#### What is expected:
From the line containing "Click the fx conditional icon" to the end of the data, retype every line exactly and nothing else. Drop the pictures.

#### The records:
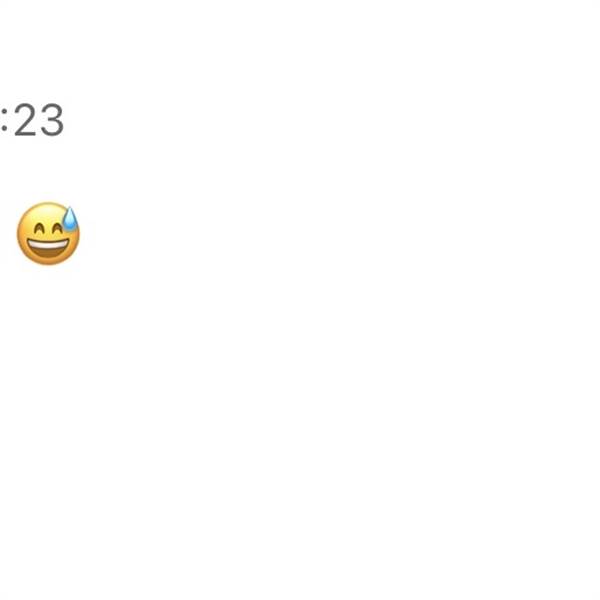
Task: Select the emoji's open smiling mouth
Action: click(x=48, y=248)
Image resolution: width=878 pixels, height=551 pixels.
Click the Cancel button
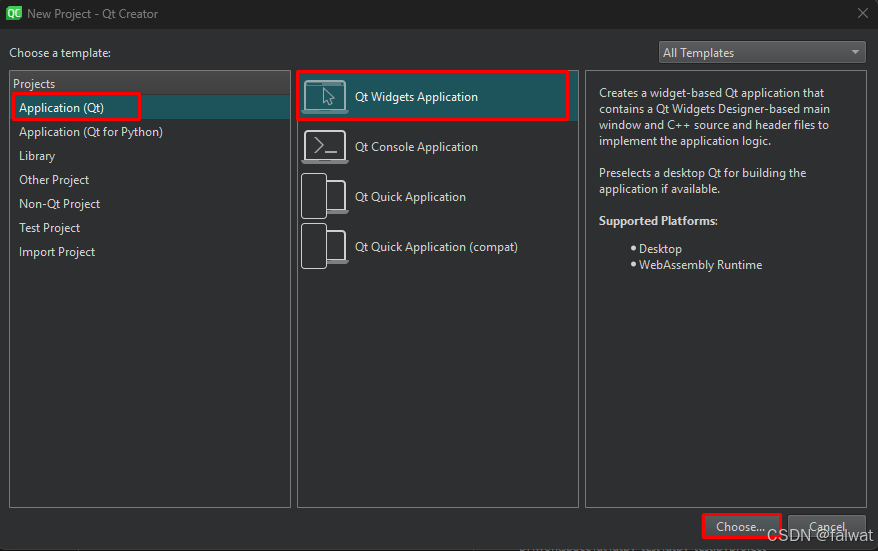click(826, 526)

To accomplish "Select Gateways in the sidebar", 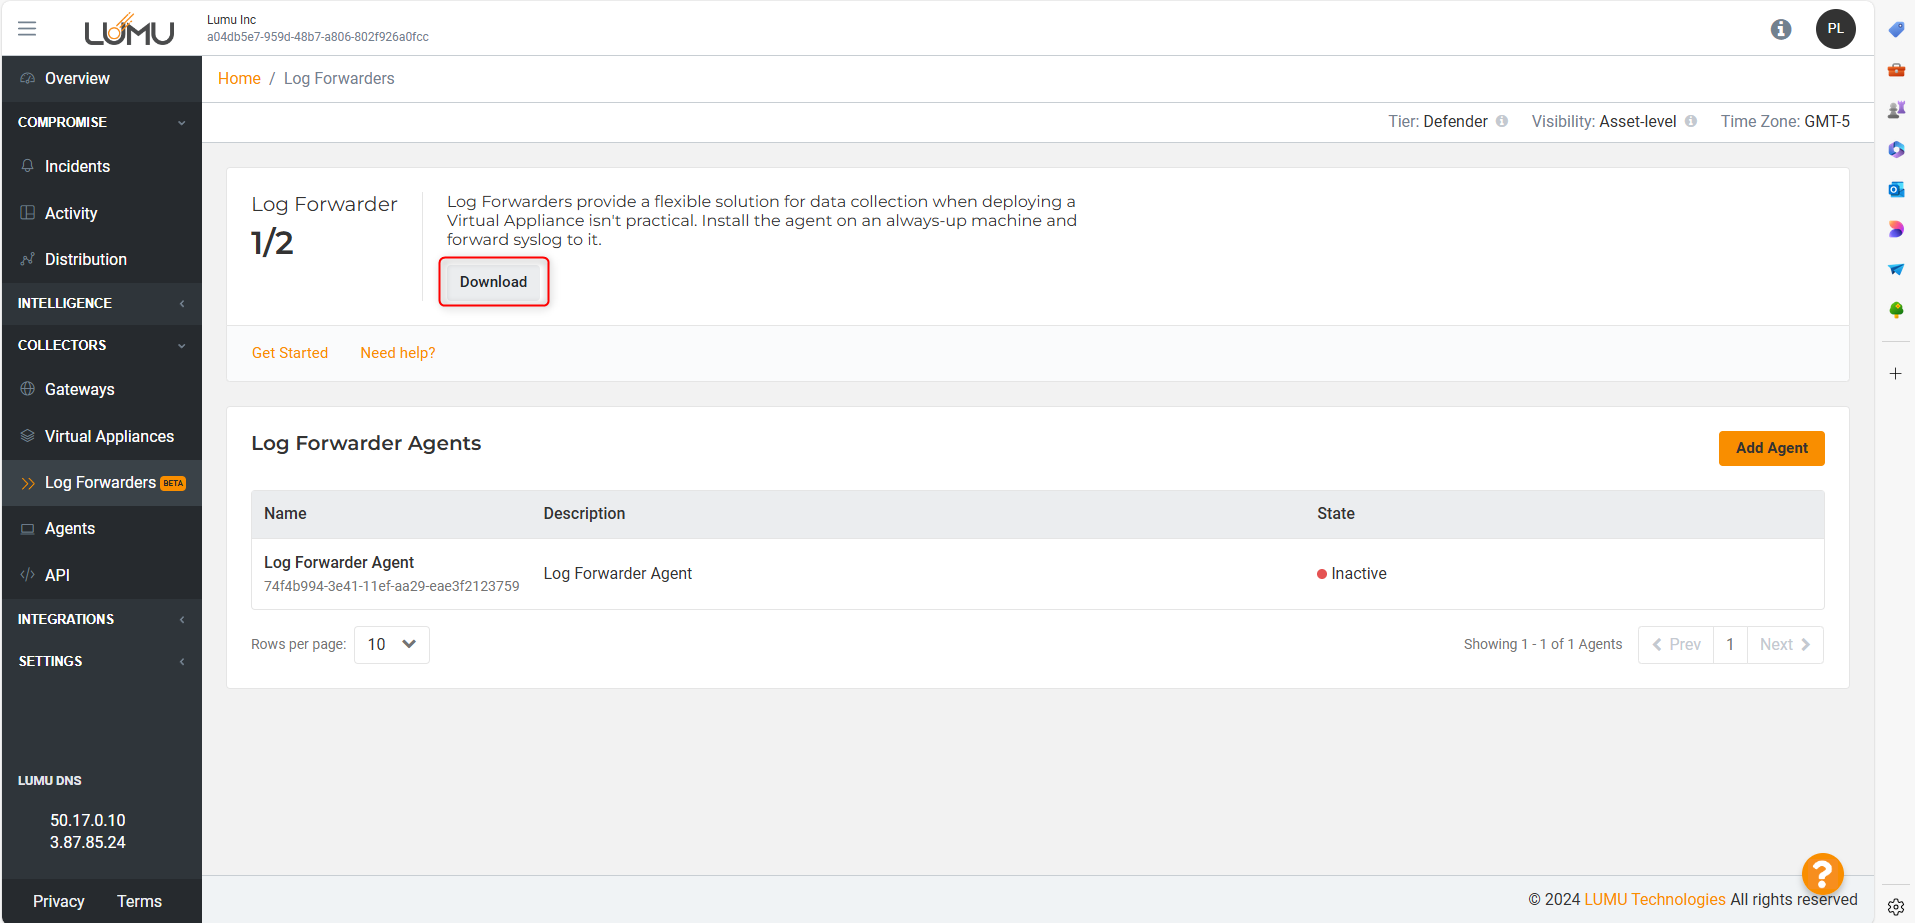I will click(x=79, y=390).
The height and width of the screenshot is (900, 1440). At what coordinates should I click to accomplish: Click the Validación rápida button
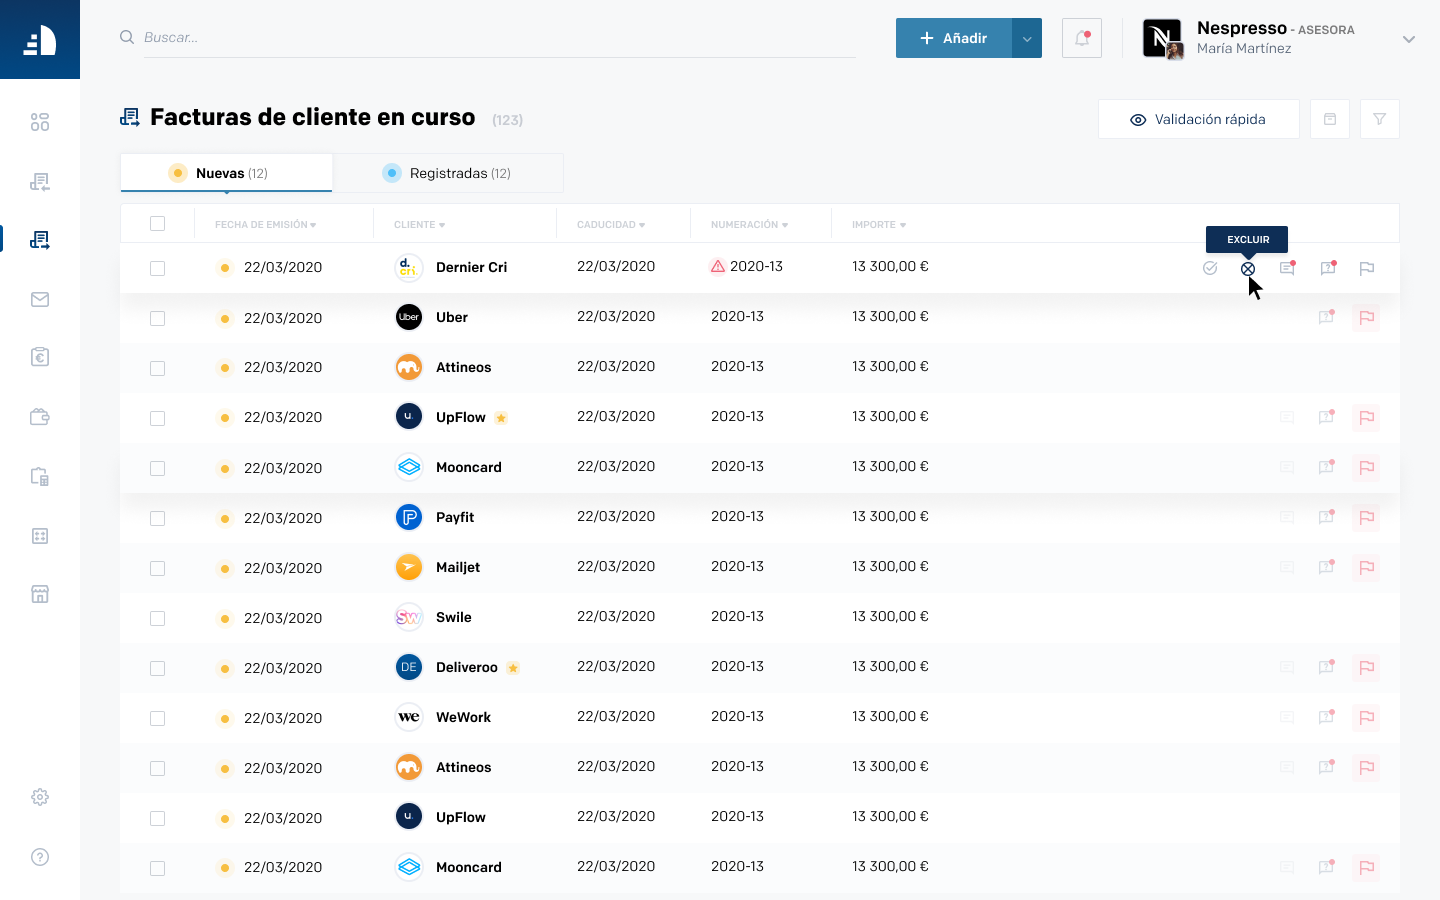[1198, 119]
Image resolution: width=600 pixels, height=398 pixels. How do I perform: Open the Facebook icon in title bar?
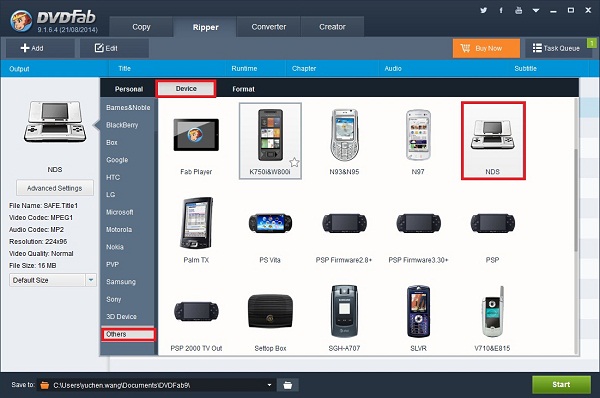tap(501, 10)
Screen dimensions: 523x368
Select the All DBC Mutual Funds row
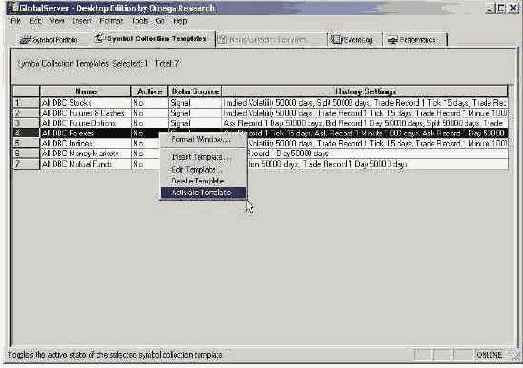click(x=260, y=164)
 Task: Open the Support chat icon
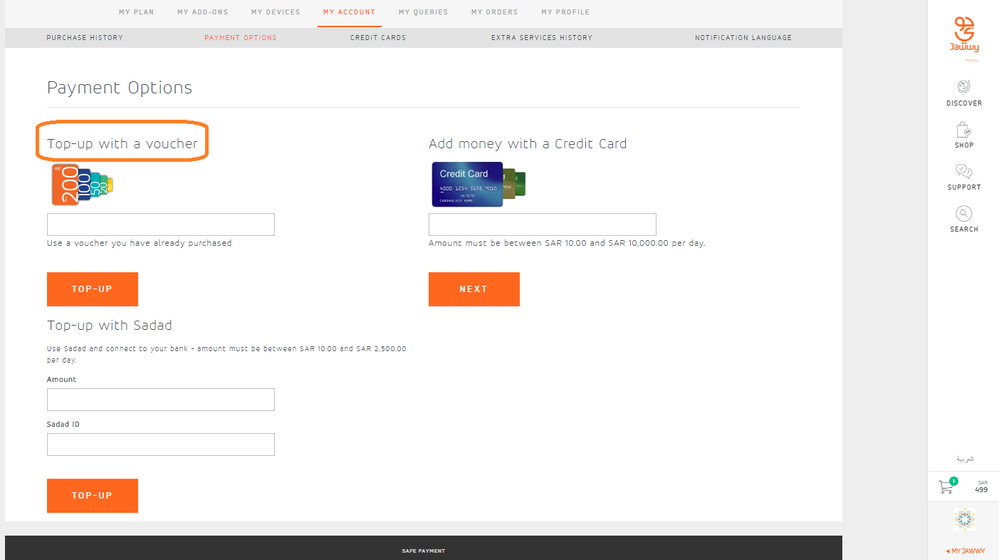(x=964, y=172)
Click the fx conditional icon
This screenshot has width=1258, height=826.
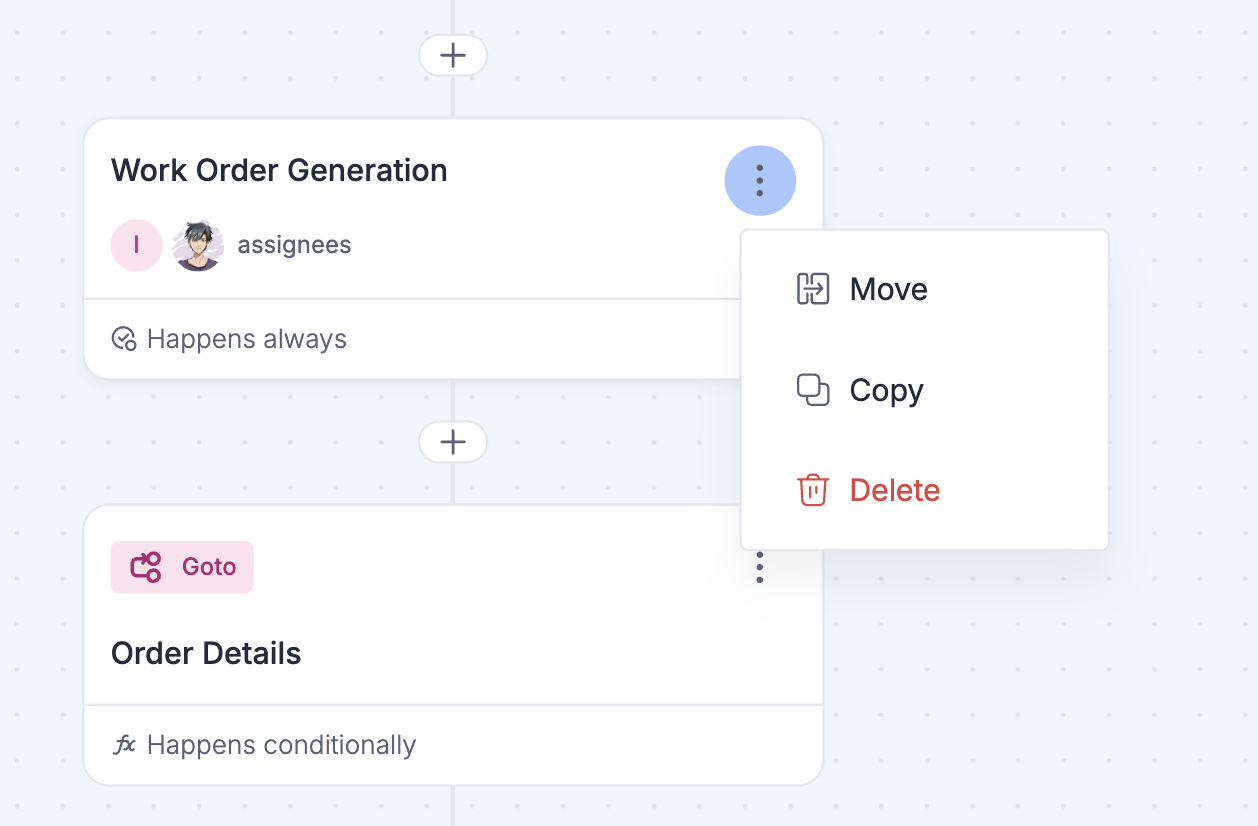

#### Solution for this exercise:
Click the fx conditional icon
This screenshot has width=1258, height=826.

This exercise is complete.